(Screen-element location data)
— BEGIN —

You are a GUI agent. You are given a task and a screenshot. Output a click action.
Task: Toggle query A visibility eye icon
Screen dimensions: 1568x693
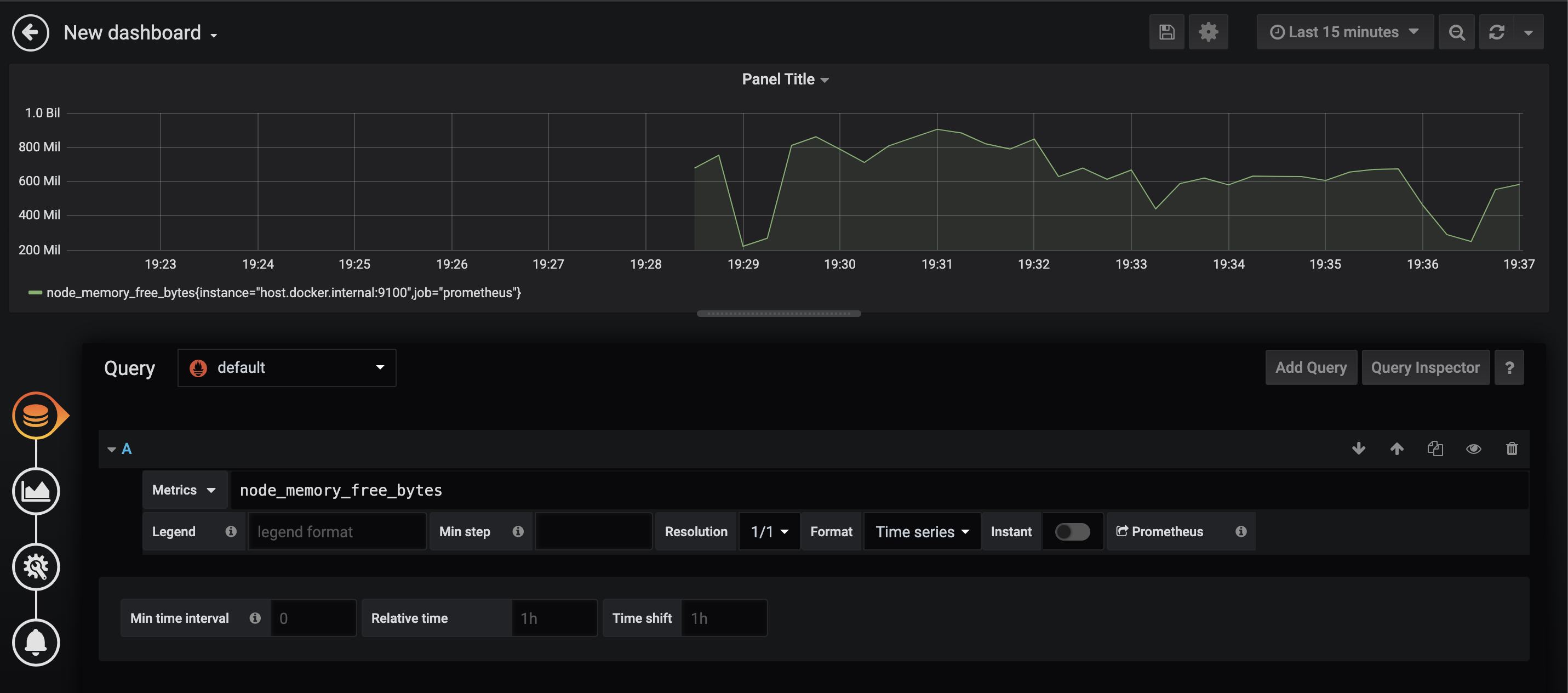[x=1473, y=449]
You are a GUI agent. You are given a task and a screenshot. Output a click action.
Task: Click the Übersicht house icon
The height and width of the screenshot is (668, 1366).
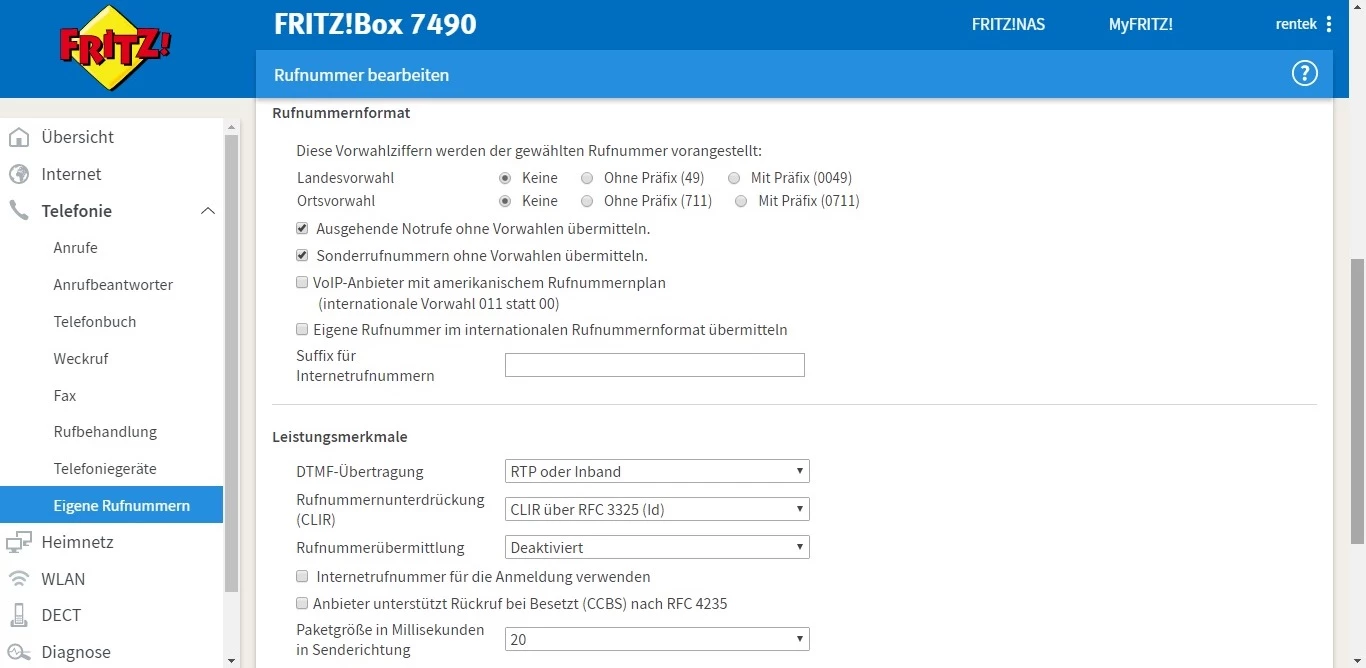tap(19, 137)
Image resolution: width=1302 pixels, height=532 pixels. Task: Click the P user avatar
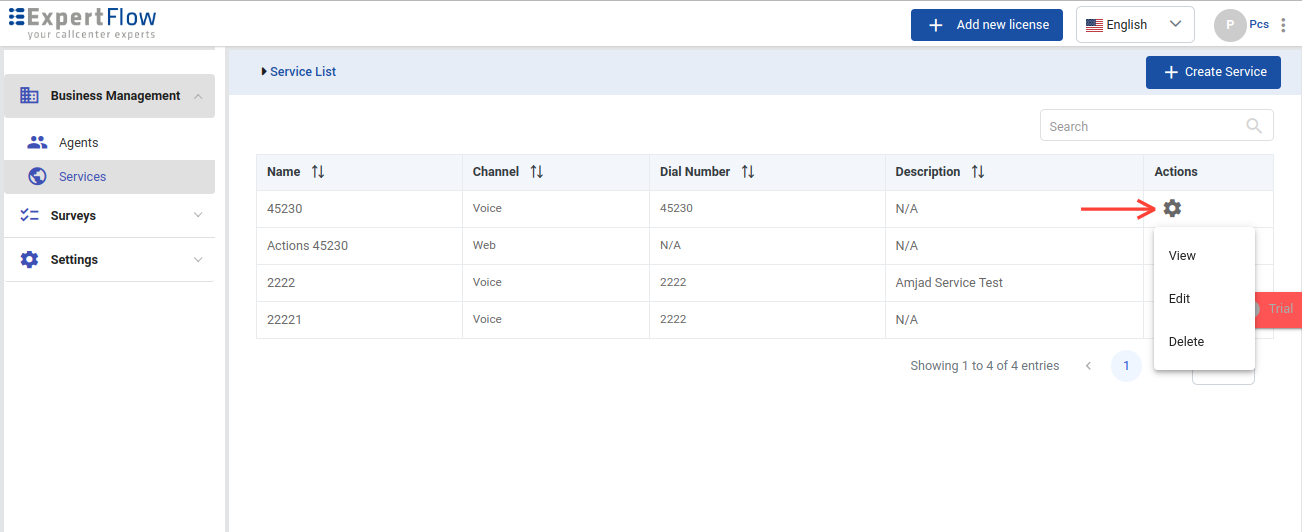point(1229,25)
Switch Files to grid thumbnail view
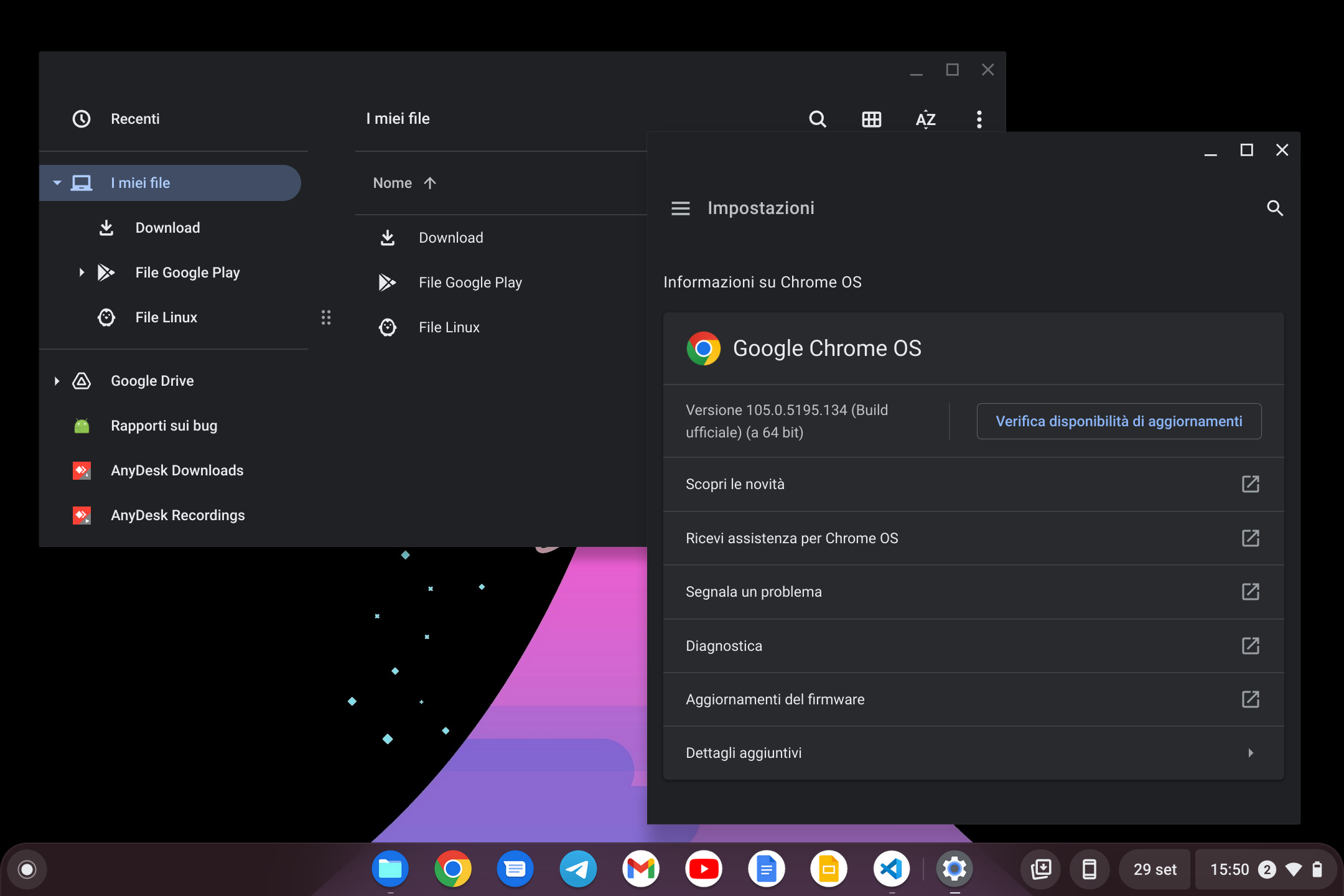 [871, 119]
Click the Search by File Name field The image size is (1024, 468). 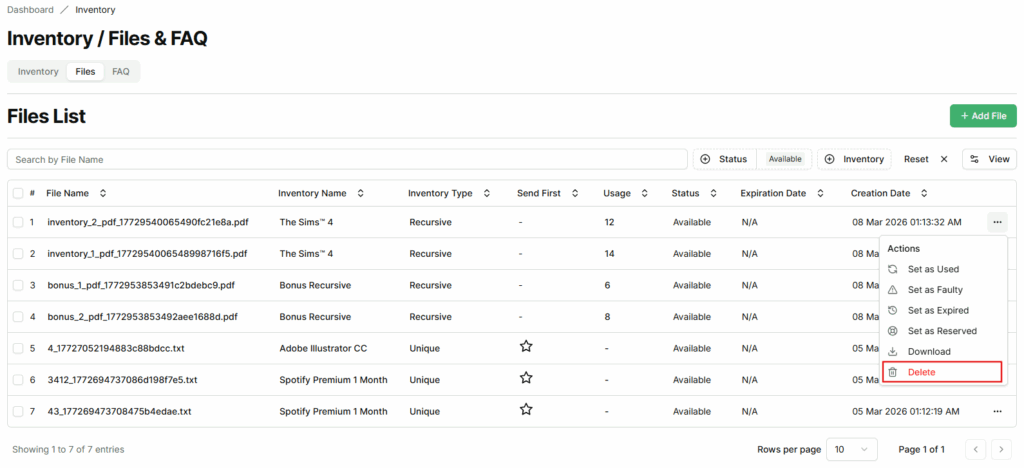pos(346,159)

— END —

Reproduce the data from its beginning through the line containing "[x=1473, y=449]", substituting "query B" for "query A" and leaving everything else unchanged. Omit the pictures from your answer.

> _Solution for this task_:
You are a GUI agent. You are given a task and a screenshot. Output a click action.
Task: Toggle query B visibility eye icon
Screen dimensions: 1568x693
[x=1473, y=449]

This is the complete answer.